Enquanto as portas da Zipper ainda estão fechadas, eles aproveitam para fazer melhorias no espaço físico, que tem projeto arquitetônico assinado por Marcelo Rosenbaum e que foi, justamente, pensado para criar um ambiente acolhedor que se aproximasse de seu público.

 

Pois esse acolhimento, que só é possível presencialmente, é considerado fundamental para Flávia Albuquerque que comanda, junto com Lucas Albuquerque, a galeria Celma Albuquerque, veterana em Belo Horizonte e agora com uma filial em Brasília, inaugurada pouco antes da pandemia do Covid 19 chegar ao Brasil e virar tudo de cabeça para baixo.

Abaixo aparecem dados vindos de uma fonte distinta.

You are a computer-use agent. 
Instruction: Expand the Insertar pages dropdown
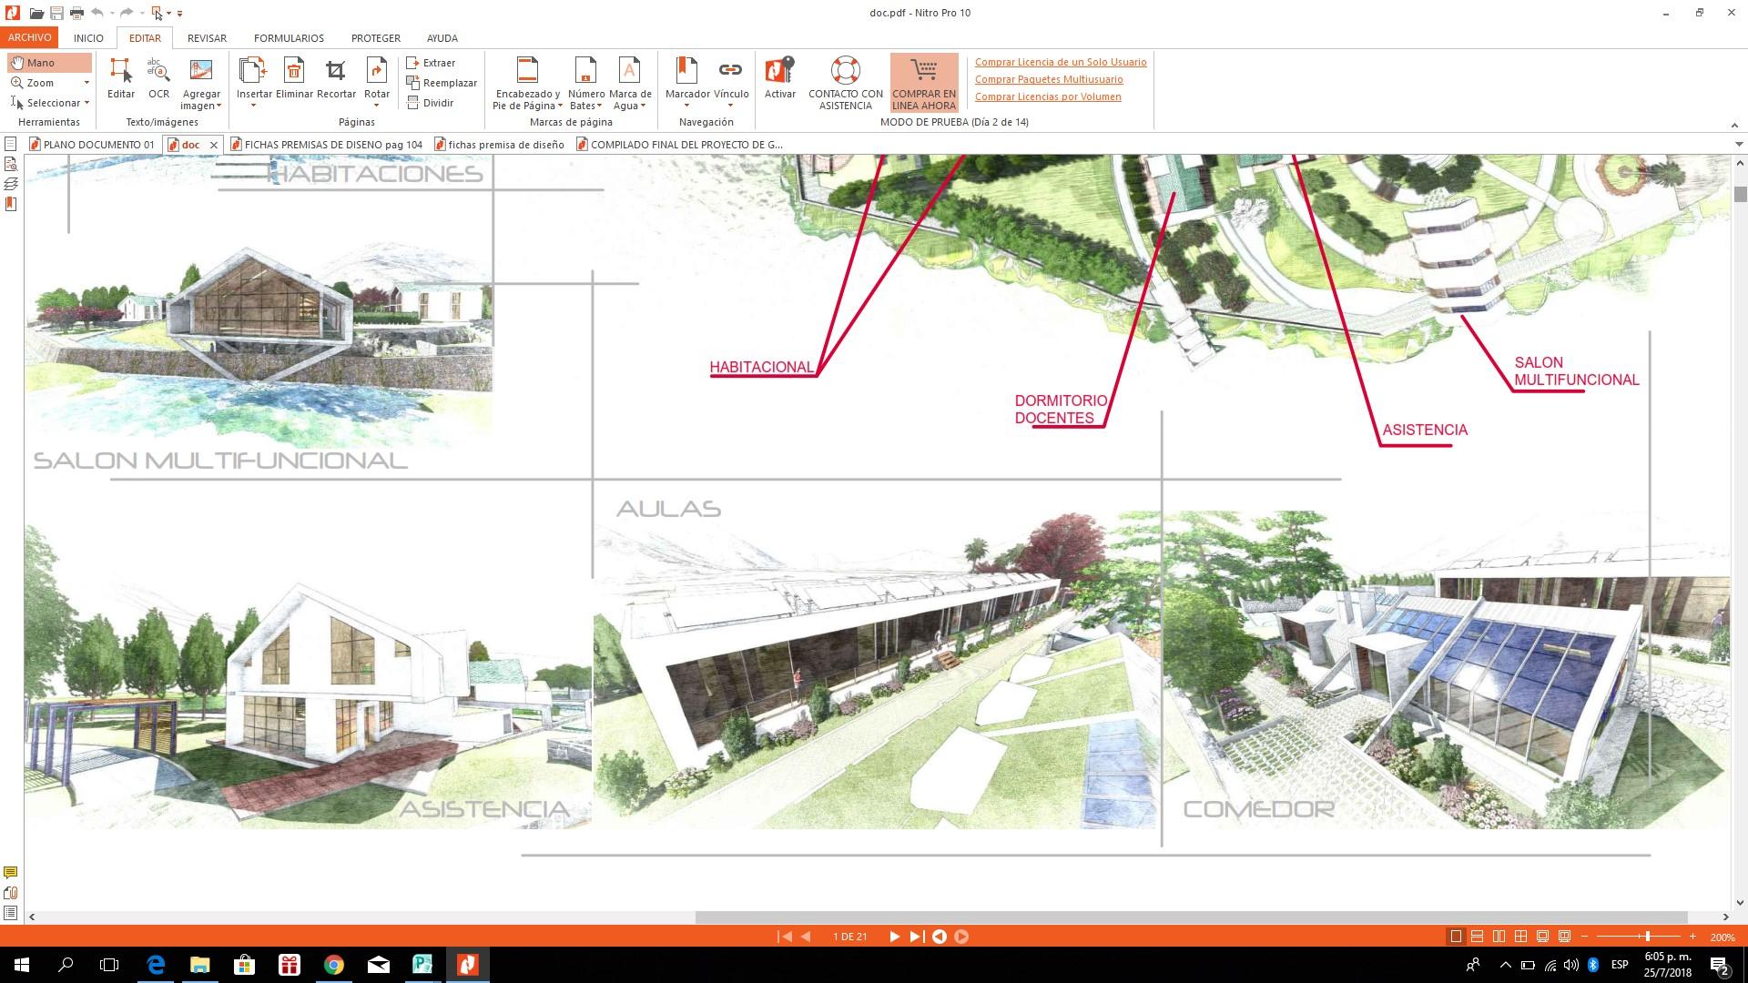pyautogui.click(x=253, y=106)
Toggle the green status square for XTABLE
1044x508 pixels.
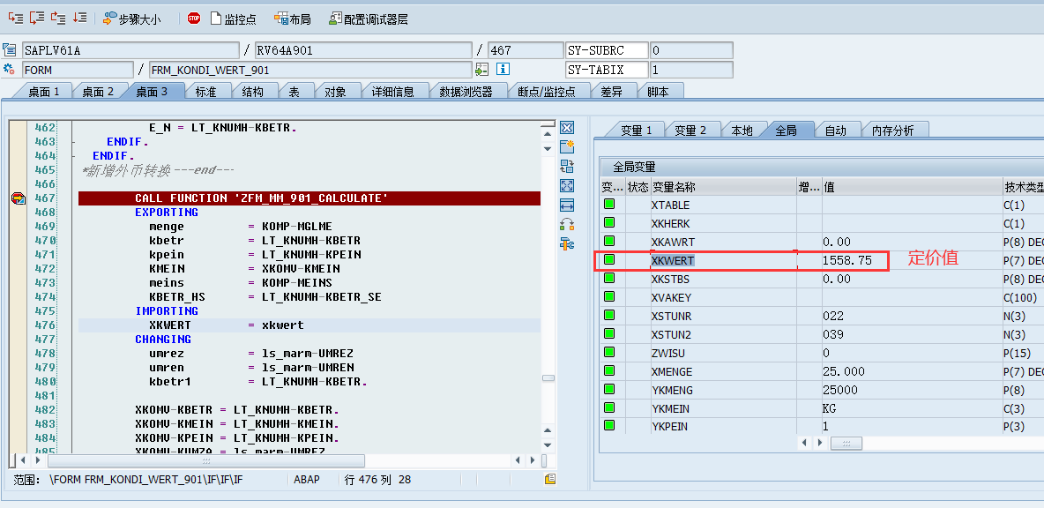608,205
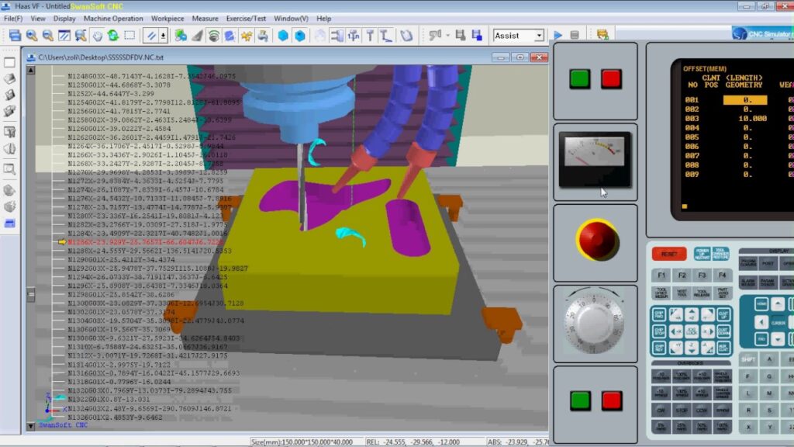Click the blue play button beside Assist
794x447 pixels.
(558, 36)
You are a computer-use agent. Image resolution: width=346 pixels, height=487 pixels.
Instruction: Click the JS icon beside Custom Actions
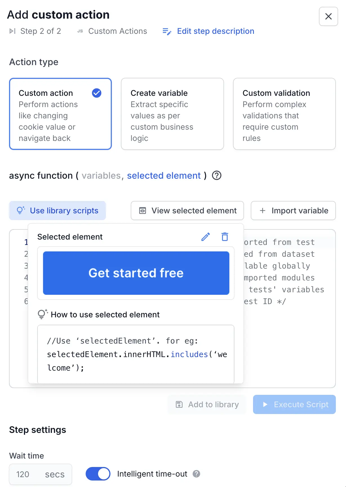pyautogui.click(x=80, y=31)
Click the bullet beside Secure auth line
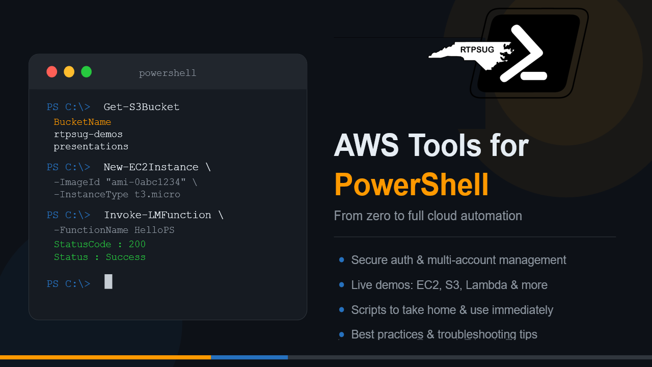Image resolution: width=652 pixels, height=367 pixels. [341, 260]
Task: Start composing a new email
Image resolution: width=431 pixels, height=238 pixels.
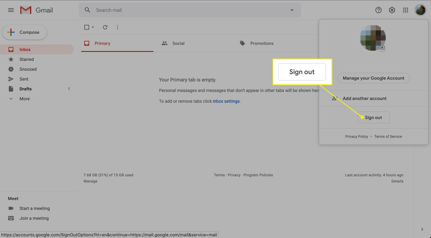Action: [x=24, y=32]
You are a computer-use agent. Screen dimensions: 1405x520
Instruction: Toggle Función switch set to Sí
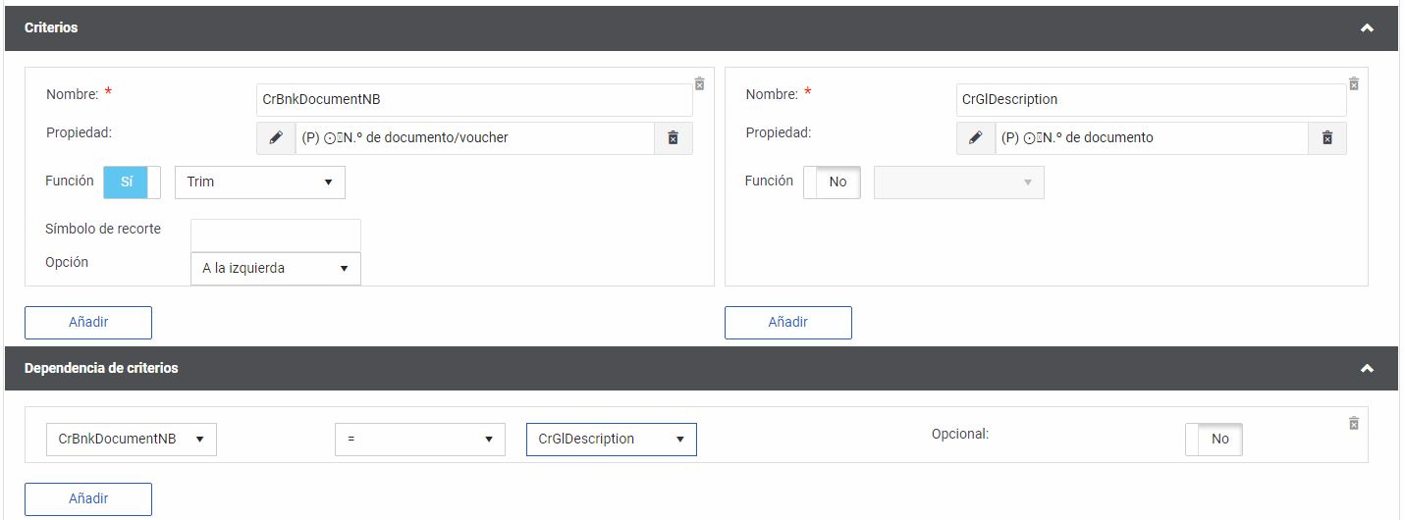(x=132, y=182)
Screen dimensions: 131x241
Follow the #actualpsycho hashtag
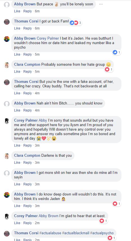point(102,233)
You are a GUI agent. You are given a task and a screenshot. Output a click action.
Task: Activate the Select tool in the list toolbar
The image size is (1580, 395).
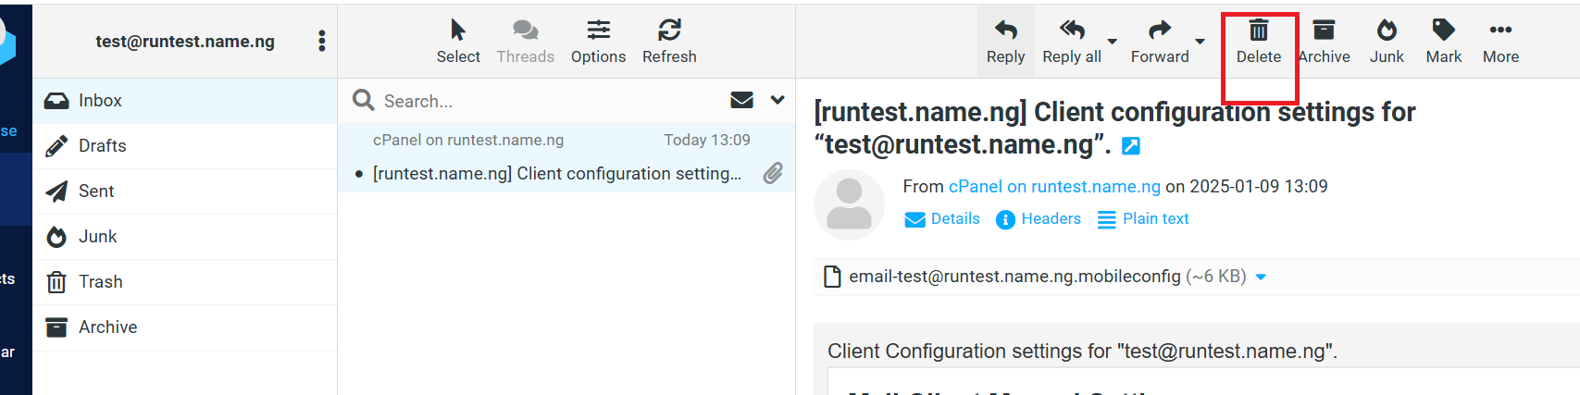(x=458, y=42)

O certo é que, enquanto o momento de convívio social não chega, as galerias estão empenhadas em acessar seus públicos. Na Galeria Murilo Castro, por exemplo, uma das providências foi criar novas abas no site. Entre elas, uma direcionada à venda, com todo o acervo da galeria e a atraente oferta da compra, em até 12 vezes, no cartão. “Essa medida tem impulsionado uma decisão rápida e mais eficiente para quem quer adquirir uma obra”, comenta Castro.

 

“Pra gente foi um susto. Estávamos no início da exposição de Cláudia Jaguaribe e Mariannita Luzzati, que marcou a inauguração da galeria em Brasília e não tivemos outra opção senão deixar as portas fechadas”, comenta Flávia Albuquerque. Ela conta que, em BH, foi criada uma “equipe pandemia”, com todo mundo trabalhando ativamente as redes sociais, porém de casa. Mesmo assim, a galerista vê com cuidado o aquecimento digital nas artes plásticas. “Ir à uma galeria significa uma experiência ímpar. Você cria uma relação com quem o recebe, com o espaço expositivo, vê livros interessantes na biblioteca, pode conhecer o artista de perto”, enumera e detalha ainda mais: “É na aproximação física que a obra acontece. Uma instalação, por exemplo, no vídeo você pode ter uma ideia, mas presencialmente é quando ela se revela”.

 

Esta visão é compartilhada por Lucas Cimino, que também ressalta as vantagens das ferramentas digitais: “A experiência presencial permite uma melhor apreensão da obra de arte e é insubstituível. Mas ela nunca terá o alcance da experiência digital, que permite que a mesma obra de arte seja vista por uma quantidade impressionante de pessoas”, resume.

Outra aba do site foi destinada a cursos. No momento, estão disponíveis: Arte Moderna Brasileira, Arte Contemporânea Brasileira, Desenvolvendo o Olhar, Negociando Obras de Arte e Como Montar Uma Coleção Inteligente. Este último, um trabalho de quase um ano que resultou em 18 horas de aula. Para ele, Castro desenvolveu um ebook com os 12 erros que o novo colecionador costuma cometer. “Eu cometi oito desses erros, portanto, é quase autobiográfico”, diverte-se Castro.


Se o mundo de alguma forma estacionou frente a pandemia do Coronavírus, o contrário aconteceu com o digital que, bem mais acessado, não parece que irá se arrefecer e sim andar em paralelo a outros processos tradicionais. “Todos precisam ter uma presença virtual mais forte nesse momento. Daqui a algum tempo, quando tudo isso passar, o mundo físico e o virtual estarão convivendo lado a lado, um apoiando o outro”, sustenta Castro.